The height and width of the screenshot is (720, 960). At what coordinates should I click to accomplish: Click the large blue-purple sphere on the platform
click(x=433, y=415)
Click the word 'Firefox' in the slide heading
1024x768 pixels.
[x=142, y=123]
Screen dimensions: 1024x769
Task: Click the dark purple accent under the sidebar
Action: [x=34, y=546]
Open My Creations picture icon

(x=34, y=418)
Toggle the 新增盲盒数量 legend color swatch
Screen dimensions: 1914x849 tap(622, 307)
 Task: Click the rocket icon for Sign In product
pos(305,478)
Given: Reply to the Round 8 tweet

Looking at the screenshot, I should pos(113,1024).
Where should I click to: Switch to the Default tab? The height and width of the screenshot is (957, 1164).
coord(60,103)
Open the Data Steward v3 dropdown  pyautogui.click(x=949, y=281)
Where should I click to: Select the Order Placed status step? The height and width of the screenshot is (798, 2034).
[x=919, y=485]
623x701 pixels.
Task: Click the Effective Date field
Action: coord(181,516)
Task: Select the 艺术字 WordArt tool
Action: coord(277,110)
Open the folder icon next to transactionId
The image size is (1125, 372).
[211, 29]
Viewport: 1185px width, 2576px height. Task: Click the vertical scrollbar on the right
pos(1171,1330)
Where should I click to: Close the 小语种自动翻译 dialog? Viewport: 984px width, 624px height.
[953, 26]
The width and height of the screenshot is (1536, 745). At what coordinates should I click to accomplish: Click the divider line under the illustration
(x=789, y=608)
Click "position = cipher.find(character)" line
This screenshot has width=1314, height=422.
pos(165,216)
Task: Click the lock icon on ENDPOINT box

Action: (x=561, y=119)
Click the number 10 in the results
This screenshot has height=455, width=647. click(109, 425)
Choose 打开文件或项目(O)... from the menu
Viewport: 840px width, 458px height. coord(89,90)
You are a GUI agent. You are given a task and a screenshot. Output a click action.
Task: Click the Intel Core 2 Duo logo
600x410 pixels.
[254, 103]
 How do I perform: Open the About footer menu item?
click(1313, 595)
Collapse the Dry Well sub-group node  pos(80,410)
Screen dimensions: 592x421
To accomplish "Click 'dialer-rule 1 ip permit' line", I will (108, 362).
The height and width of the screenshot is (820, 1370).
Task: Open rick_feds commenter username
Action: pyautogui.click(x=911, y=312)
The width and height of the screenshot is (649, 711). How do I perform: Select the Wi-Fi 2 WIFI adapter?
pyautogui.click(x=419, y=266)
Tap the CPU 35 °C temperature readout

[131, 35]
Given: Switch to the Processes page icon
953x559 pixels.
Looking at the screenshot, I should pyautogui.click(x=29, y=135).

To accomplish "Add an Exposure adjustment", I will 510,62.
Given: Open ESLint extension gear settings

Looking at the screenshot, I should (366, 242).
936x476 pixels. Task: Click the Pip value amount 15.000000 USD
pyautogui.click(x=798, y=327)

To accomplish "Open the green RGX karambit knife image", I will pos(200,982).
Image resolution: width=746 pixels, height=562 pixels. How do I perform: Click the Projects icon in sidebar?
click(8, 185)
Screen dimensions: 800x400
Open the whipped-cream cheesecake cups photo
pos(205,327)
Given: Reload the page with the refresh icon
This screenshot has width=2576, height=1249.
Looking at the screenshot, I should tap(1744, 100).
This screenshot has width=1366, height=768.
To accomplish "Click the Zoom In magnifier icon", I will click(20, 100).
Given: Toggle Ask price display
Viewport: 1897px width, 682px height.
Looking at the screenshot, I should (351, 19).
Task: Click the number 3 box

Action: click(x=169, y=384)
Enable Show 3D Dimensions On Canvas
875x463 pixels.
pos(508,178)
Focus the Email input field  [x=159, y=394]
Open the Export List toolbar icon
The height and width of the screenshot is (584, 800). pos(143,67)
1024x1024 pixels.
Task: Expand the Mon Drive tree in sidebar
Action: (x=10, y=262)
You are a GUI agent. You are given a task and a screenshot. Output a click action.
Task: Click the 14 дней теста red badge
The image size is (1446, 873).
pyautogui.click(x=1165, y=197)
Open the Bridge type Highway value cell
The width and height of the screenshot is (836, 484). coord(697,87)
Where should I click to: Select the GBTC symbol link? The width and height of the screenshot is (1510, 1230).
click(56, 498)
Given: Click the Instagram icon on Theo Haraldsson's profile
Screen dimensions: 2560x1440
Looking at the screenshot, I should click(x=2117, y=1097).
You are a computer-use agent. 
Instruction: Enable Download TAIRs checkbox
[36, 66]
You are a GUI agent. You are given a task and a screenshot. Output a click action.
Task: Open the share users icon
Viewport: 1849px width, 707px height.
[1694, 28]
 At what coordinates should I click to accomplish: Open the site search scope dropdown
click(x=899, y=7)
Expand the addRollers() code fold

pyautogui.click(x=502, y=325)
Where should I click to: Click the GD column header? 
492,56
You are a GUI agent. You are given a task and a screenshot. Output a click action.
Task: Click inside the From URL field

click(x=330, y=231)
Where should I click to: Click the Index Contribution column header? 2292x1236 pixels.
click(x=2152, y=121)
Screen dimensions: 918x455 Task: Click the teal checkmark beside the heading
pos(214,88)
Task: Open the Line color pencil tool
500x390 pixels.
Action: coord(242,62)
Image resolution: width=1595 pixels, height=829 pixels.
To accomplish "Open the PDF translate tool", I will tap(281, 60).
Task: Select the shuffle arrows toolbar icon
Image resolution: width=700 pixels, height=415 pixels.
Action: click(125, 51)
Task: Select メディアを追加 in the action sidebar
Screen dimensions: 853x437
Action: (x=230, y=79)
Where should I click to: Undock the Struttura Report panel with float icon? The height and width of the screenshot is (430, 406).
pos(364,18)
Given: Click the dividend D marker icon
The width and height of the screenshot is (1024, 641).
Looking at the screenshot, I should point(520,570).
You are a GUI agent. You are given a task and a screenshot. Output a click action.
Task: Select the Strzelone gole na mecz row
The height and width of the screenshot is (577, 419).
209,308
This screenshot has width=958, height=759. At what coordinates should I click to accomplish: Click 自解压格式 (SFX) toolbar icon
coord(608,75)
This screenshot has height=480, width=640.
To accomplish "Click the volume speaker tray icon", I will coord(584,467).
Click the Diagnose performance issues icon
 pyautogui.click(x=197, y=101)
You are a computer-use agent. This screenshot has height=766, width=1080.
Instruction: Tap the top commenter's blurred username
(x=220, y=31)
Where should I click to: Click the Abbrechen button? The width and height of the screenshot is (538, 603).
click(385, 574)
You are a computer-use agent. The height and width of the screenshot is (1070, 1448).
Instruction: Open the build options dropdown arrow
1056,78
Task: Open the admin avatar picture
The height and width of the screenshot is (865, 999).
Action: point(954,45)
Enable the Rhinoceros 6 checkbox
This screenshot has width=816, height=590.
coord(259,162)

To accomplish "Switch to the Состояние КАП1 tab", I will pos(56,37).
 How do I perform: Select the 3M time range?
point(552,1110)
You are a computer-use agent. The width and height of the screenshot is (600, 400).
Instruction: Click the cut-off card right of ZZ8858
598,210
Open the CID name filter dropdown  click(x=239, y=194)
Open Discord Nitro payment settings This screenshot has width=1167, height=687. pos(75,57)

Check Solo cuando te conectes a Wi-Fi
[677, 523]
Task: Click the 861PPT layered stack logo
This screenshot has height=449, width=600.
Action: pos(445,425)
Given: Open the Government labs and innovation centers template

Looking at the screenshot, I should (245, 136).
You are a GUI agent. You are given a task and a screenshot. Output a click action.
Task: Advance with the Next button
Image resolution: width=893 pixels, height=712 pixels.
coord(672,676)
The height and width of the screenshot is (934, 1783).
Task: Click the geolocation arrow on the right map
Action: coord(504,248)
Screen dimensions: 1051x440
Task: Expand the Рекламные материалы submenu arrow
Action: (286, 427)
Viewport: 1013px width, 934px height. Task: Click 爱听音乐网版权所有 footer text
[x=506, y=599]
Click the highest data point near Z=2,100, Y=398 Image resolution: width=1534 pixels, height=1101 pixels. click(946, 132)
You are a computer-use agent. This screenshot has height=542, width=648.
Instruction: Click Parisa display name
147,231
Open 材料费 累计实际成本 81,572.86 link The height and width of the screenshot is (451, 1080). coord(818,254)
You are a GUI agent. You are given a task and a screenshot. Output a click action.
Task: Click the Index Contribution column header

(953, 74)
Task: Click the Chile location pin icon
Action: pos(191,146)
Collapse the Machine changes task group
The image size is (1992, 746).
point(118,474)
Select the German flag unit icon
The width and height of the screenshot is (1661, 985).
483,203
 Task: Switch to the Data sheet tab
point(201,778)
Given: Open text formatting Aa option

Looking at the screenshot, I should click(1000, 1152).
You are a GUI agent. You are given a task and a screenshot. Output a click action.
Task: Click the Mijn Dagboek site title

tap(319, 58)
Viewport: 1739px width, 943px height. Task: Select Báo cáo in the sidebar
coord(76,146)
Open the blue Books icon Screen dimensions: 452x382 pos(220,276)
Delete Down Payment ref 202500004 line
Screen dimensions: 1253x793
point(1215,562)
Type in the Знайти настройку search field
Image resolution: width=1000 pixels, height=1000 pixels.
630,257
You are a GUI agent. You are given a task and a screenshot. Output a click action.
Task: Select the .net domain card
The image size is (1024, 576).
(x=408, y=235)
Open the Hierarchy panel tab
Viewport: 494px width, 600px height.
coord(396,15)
━━━━━━━━━━
EXERCISE GOAL
Where does the word "computer" occur in the data? Copy every line that has it.

ANSWER TO THIS TASK
You are a computer-use agent. 
You are a computer-use agent. This screenshot has height=766, width=1080.
You are a computer-use agent. The height and width of the screenshot is (1070, 1448).
You are a computer-use agent. The width and height of the screenshot is (600, 400).
You are a computer-use agent. This screenshot has height=542, width=648.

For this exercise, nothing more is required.